*** Opening of Supplied information ***

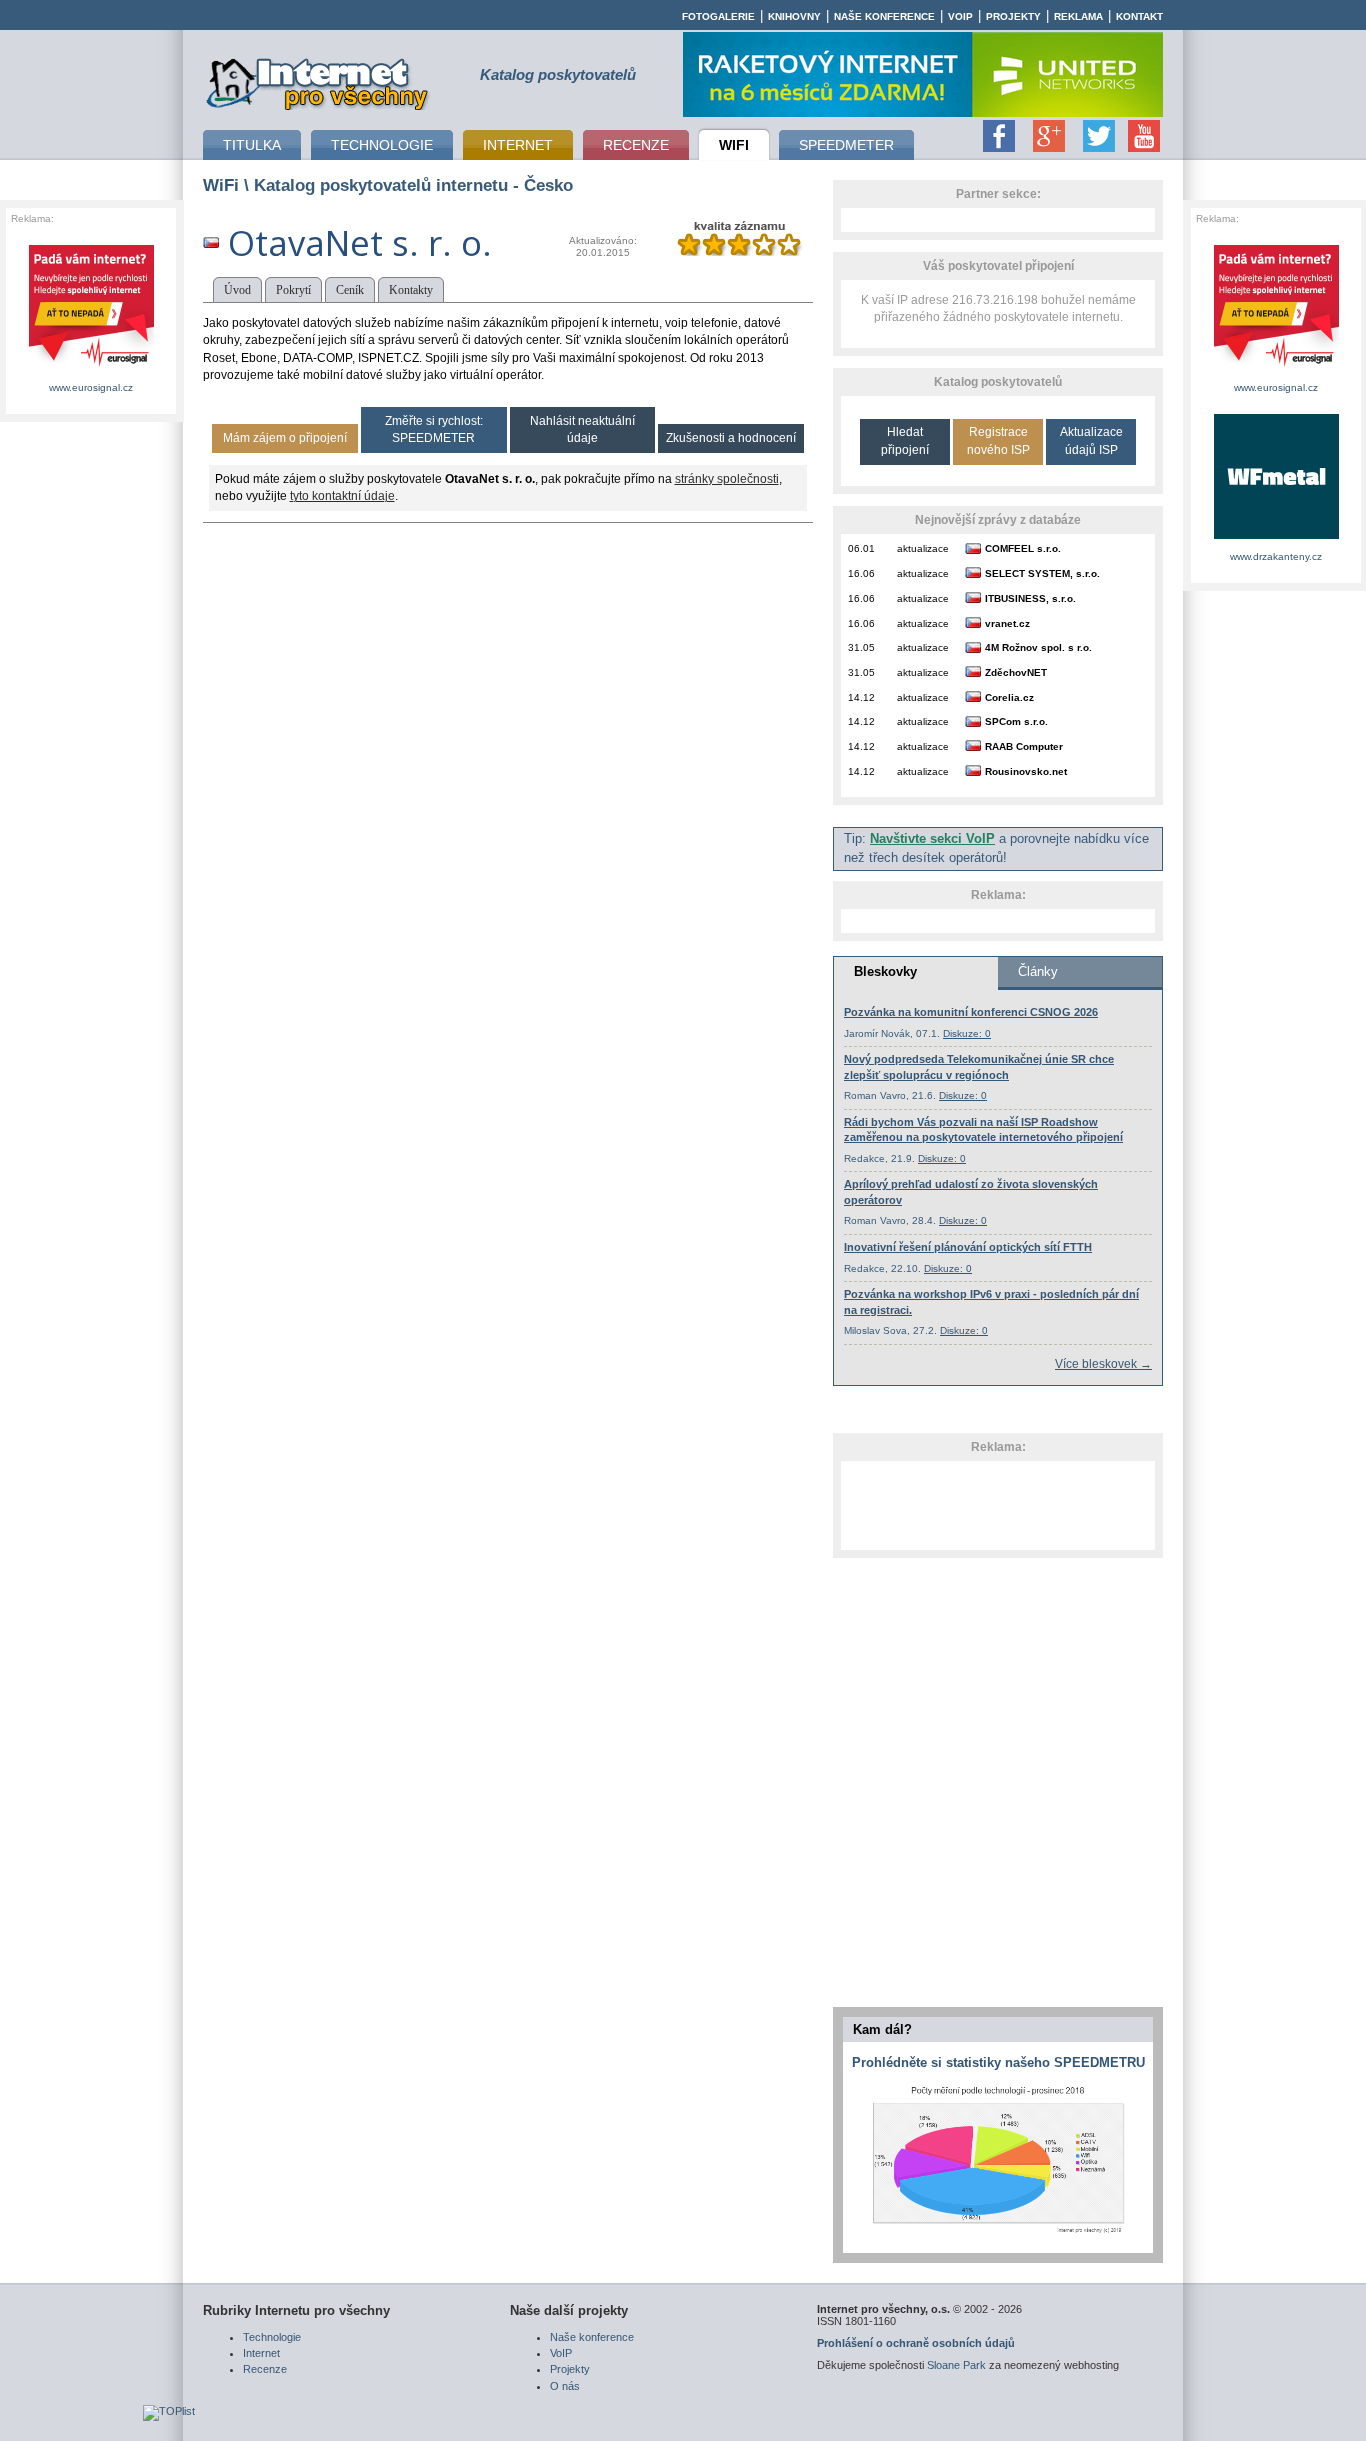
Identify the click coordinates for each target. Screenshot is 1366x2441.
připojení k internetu (318, 81)
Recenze (265, 2369)
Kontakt (1139, 16)
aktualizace (923, 548)
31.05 (861, 647)
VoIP (960, 16)
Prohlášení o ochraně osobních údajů (916, 2343)
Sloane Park (956, 2365)
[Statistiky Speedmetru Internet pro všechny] (998, 2234)
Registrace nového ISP (998, 440)
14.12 (861, 697)
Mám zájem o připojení (285, 438)
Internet (261, 2353)
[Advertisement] (998, 1505)
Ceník (350, 290)
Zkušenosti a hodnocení (731, 438)
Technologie (272, 2337)
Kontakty (411, 290)
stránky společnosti (727, 479)
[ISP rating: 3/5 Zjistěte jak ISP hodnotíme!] (739, 252)
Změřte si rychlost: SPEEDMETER (434, 429)
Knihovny (794, 16)
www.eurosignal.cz (91, 387)
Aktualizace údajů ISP (1091, 440)
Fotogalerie (718, 16)
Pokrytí (293, 290)
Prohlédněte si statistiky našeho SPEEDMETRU (998, 2062)
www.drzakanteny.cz (1276, 556)
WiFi (221, 185)
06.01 (861, 548)
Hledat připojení (905, 440)
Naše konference (884, 16)
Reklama (1078, 16)
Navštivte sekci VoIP (932, 839)
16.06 (861, 573)
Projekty (1013, 16)
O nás (565, 2386)
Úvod (237, 290)
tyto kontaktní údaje (342, 496)
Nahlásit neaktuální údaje (582, 429)
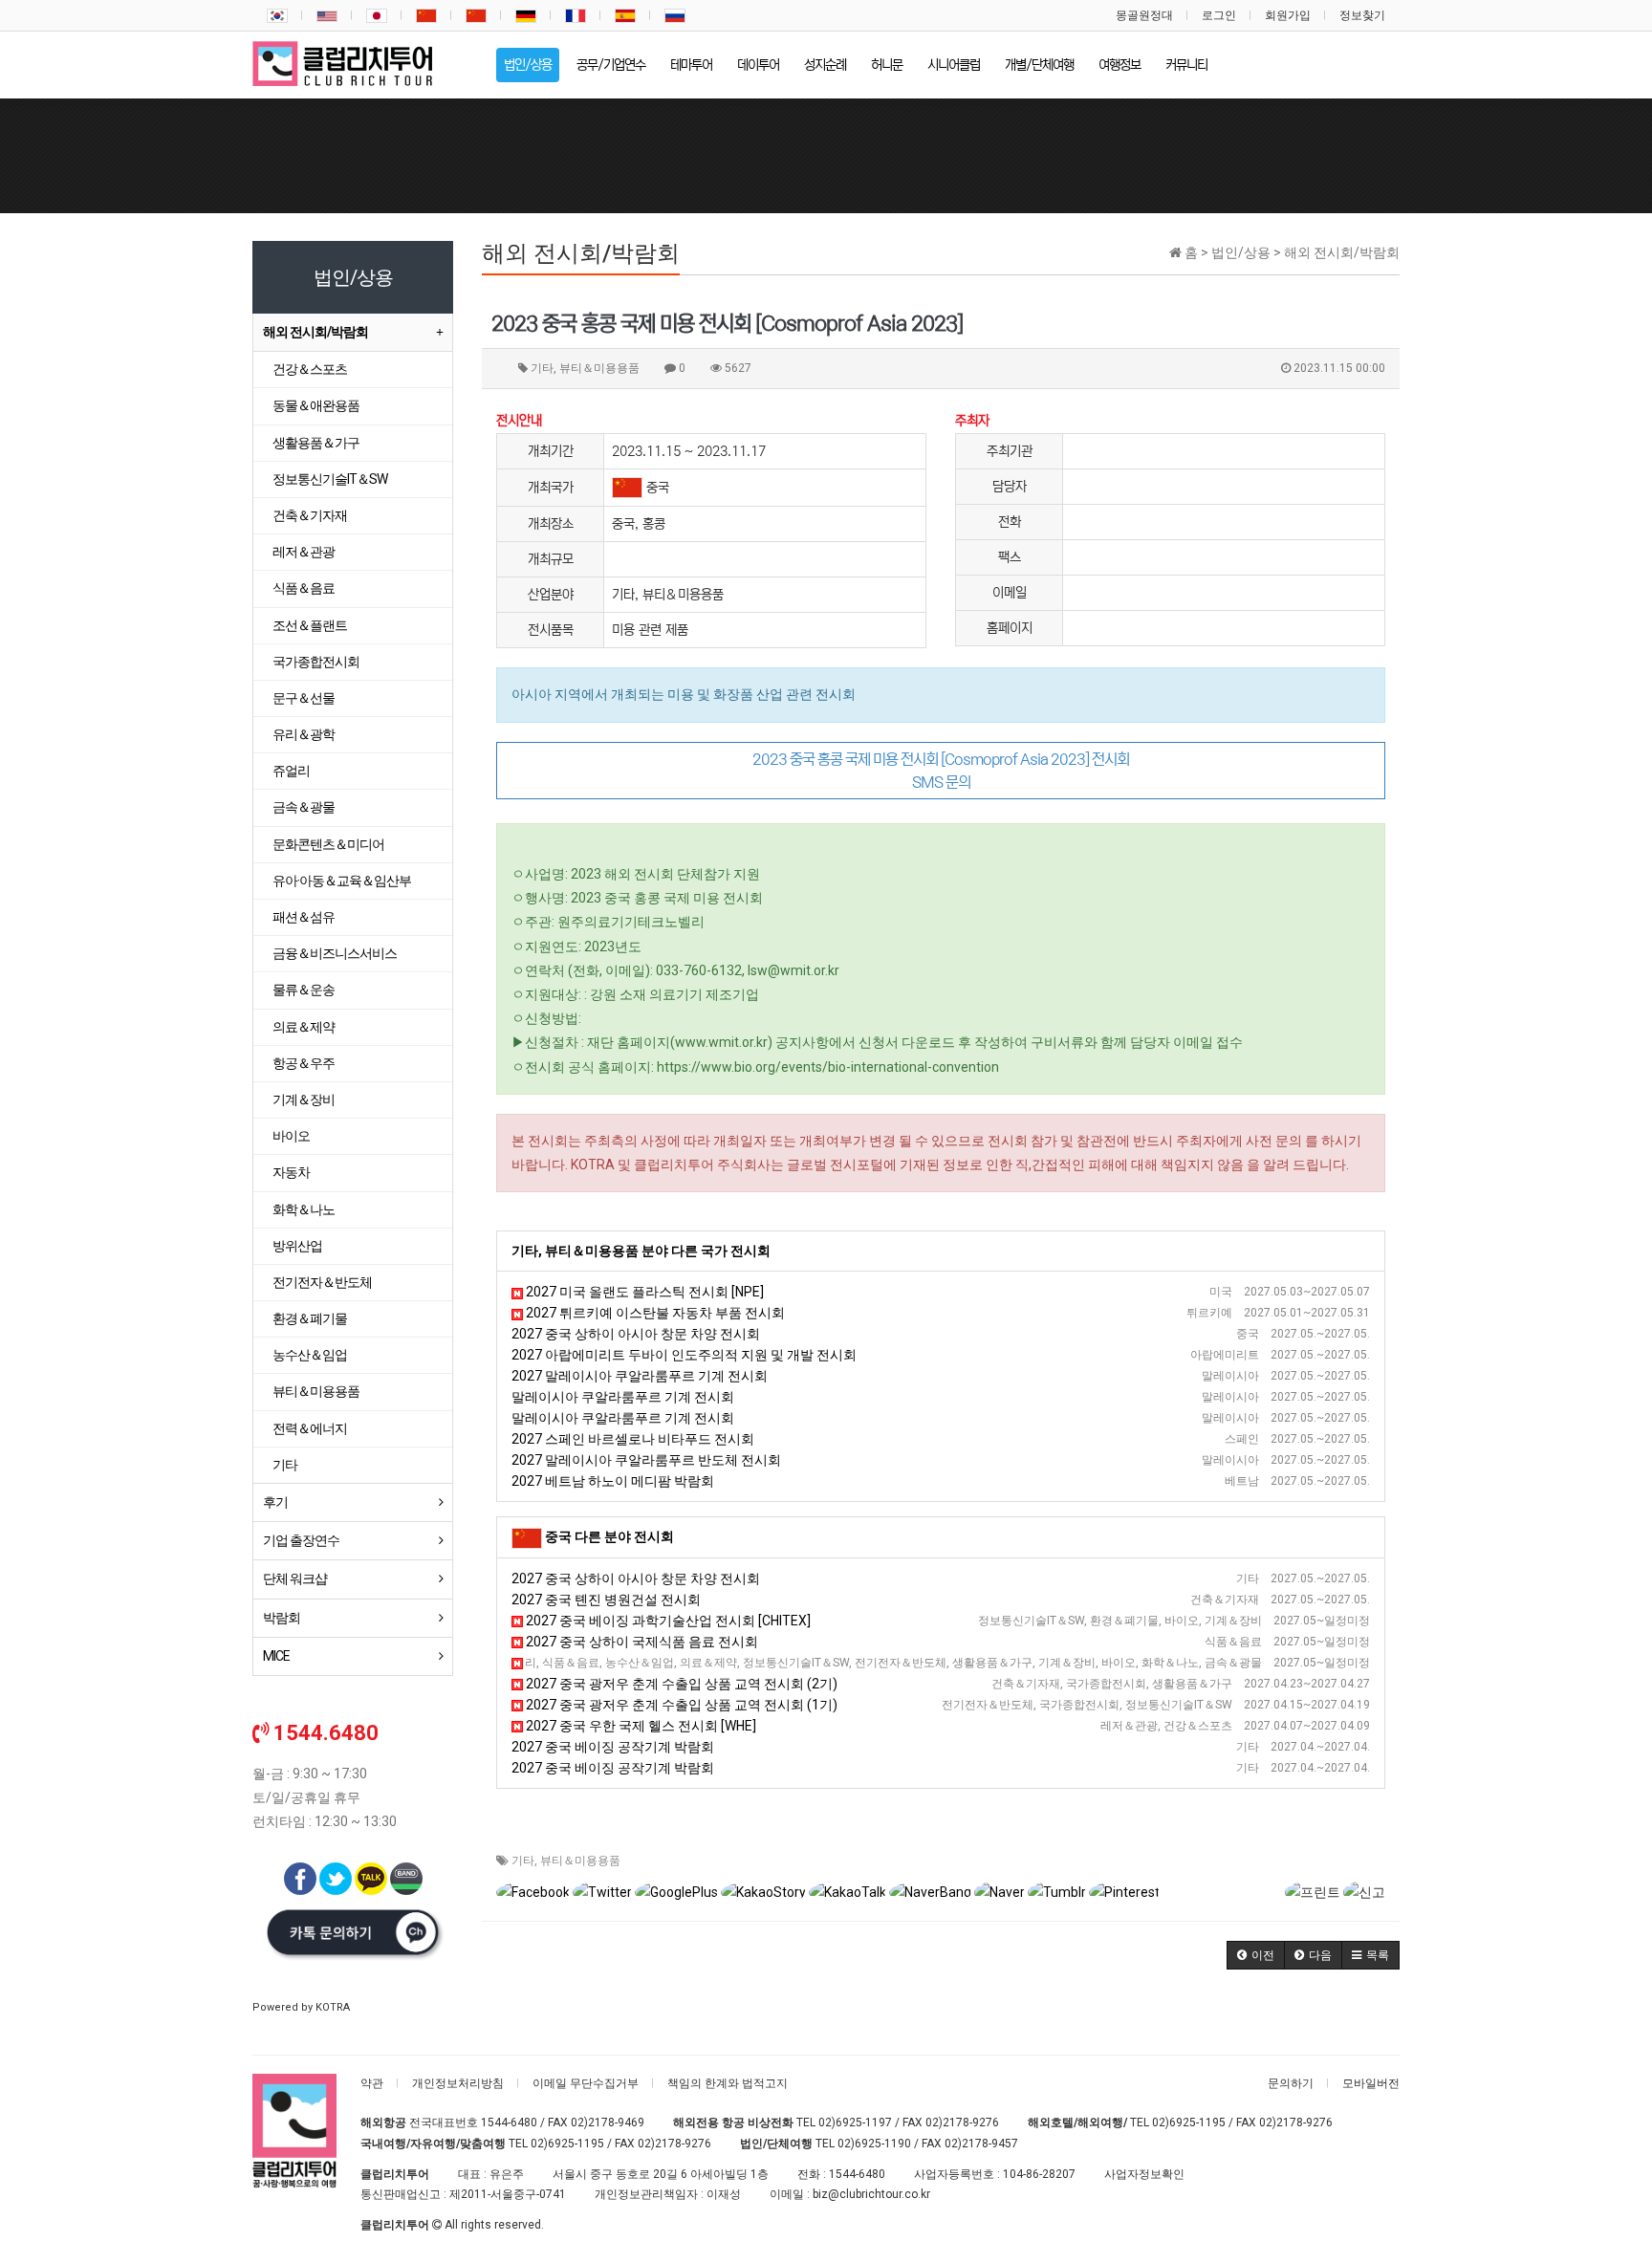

*** Close of Supplied information ***

What this task involves
Please show the lines in the entries above that hold the string "připojení".

Written response
připojení k internetu (318, 81)
Mám zájem o připojení (285, 438)
Hledat připojení (905, 440)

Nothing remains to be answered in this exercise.